Look below for the line containing "Image resolution: width=1568"; from there, print each line exactly up to and including the line containing "Task: Save the current chart layout", and stop.
━━━━━━━━━━━━━━━━━━━━
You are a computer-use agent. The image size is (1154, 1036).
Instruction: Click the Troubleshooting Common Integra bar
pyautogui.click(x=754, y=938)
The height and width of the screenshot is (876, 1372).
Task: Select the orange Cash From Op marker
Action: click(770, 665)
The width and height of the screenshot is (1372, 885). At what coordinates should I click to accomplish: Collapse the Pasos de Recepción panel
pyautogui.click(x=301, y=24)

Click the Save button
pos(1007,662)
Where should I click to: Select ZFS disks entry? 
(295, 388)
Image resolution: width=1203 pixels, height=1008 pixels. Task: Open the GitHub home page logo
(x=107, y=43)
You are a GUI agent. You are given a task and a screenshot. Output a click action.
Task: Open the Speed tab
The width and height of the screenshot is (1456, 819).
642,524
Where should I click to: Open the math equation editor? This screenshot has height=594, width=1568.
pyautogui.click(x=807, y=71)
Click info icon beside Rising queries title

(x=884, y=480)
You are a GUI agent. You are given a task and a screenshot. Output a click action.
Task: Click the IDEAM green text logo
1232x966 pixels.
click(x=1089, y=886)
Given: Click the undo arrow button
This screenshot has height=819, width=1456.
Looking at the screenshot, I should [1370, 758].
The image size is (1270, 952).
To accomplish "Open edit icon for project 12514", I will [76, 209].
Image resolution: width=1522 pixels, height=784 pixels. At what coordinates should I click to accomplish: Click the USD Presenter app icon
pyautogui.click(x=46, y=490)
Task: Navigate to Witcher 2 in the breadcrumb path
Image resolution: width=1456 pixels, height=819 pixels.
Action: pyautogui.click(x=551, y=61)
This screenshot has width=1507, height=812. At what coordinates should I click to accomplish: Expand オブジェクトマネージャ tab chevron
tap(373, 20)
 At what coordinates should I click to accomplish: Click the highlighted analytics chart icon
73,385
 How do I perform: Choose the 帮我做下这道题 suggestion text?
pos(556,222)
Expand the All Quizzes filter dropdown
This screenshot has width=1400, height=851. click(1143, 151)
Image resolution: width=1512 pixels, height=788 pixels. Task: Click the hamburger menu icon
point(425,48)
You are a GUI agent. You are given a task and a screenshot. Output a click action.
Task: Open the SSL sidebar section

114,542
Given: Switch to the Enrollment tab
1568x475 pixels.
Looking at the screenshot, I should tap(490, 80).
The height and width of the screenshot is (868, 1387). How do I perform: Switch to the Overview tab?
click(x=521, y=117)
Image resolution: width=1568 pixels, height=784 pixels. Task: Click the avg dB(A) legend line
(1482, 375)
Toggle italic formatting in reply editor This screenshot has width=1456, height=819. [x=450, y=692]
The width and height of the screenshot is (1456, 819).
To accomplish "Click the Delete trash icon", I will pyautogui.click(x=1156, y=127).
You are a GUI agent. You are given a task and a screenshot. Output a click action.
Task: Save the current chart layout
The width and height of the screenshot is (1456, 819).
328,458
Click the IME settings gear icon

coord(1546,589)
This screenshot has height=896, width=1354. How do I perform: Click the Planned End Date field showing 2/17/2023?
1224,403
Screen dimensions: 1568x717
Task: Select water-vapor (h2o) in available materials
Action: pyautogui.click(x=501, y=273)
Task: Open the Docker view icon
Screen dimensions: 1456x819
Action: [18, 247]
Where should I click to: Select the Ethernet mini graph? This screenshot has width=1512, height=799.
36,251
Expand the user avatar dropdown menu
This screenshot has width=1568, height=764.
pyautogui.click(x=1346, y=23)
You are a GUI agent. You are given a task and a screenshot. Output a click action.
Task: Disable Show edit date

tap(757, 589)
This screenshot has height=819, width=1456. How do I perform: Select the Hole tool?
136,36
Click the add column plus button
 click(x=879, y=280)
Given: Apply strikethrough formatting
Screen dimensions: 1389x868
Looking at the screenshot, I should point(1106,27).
━━━━━━━━━━━━━━━━━━━━
- _Written solution_:
Image resolution: width=1568 pixels, height=784 pixels. Task: Click the avg dB(A) legend line
(1482, 375)
Toggle italic formatting in reply editor This screenshot has width=1456, height=819. [x=450, y=692]
The width and height of the screenshot is (1456, 819).
To accomplish "Click the Delete trash icon", I will pyautogui.click(x=1156, y=127).
You are a GUI agent. You are given a task and a screenshot. Output a click action.
Task: Save the current chart layout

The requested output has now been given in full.